Problem to work on
Reproduce all of the data exactly as written.

Material for the task
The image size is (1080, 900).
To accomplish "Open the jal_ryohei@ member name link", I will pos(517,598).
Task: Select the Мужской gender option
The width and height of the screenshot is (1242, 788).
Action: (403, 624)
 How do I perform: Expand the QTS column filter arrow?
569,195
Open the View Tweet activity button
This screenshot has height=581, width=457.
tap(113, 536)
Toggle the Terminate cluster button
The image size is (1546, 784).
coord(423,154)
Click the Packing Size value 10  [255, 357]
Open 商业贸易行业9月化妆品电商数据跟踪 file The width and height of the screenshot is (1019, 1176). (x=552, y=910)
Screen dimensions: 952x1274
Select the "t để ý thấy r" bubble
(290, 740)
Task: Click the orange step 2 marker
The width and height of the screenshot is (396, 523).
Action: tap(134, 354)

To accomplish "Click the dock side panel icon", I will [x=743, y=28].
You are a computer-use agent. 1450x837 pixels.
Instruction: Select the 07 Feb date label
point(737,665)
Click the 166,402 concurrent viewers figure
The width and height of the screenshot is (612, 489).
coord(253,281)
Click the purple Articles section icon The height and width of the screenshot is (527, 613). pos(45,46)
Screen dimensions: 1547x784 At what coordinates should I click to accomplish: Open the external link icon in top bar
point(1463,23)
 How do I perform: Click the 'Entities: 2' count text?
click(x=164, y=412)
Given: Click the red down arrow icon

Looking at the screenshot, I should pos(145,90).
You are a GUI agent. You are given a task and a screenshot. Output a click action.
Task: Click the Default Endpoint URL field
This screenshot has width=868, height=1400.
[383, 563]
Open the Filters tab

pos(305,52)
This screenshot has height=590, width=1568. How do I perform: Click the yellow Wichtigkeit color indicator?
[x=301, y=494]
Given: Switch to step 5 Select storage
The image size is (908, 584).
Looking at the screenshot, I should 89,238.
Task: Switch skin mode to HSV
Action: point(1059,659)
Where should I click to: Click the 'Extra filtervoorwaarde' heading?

Solution to this problem
The image size is (1080, 900).
To accomplish "Open the jal_ryohei@ member name link", I will pos(517,598).
Task: Select the Мужской gender option
The width and height of the screenshot is (1242, 788).
Action: (403, 624)
 How do I perform: Expand the QTS column filter arrow?
569,195
Open the View Tweet activity button
This screenshot has height=581, width=457.
tap(113, 536)
Toggle the Terminate cluster button
The image size is (1546, 784).
coord(423,154)
Click the Packing Size value 10  [255, 357]
Open 商业贸易行业9月化妆品电商数据跟踪 file The width and height of the screenshot is (1019, 1176). (x=552, y=910)
Screen dimensions: 952x1274
Select the "t để ý thấy r" bubble
(290, 740)
Task: Click the orange step 2 marker
The width and height of the screenshot is (396, 523).
Action: tap(134, 354)

To accomplish "Click the dock side panel icon", I will [x=743, y=28].
You are a computer-use agent. 1450x837 pixels.
Instruction: Select the 07 Feb date label
point(737,665)
Click the 166,402 concurrent viewers figure
The width and height of the screenshot is (612, 489).
coord(253,281)
Click the purple Articles section icon The height and width of the screenshot is (527, 613). pos(45,46)
Screen dimensions: 1547x784 At what coordinates should I click to accomplish: Open the external link icon in top bar
point(1463,23)
 How do I perform: Click the 'Entities: 2' count text?
click(x=164, y=412)
Given: Click the red down arrow icon

Looking at the screenshot, I should pos(145,90).
You are a GUI agent. You are given a task and a screenshot. Output a click action.
Task: Click the Default Endpoint URL field
This screenshot has width=868, height=1400.
[383, 563]
Open the Filters tab

pos(305,52)
This screenshot has height=590, width=1568. How do I perform: Click the yellow Wichtigkeit color indicator?
[x=301, y=494]
Given: Switch to step 5 Select storage
The image size is (908, 584).
Looking at the screenshot, I should 89,238.
Task: Switch skin mode to HSV
Action: point(1059,659)
Where should I click to: Click the 'Extra filtervoorwaarde' heading?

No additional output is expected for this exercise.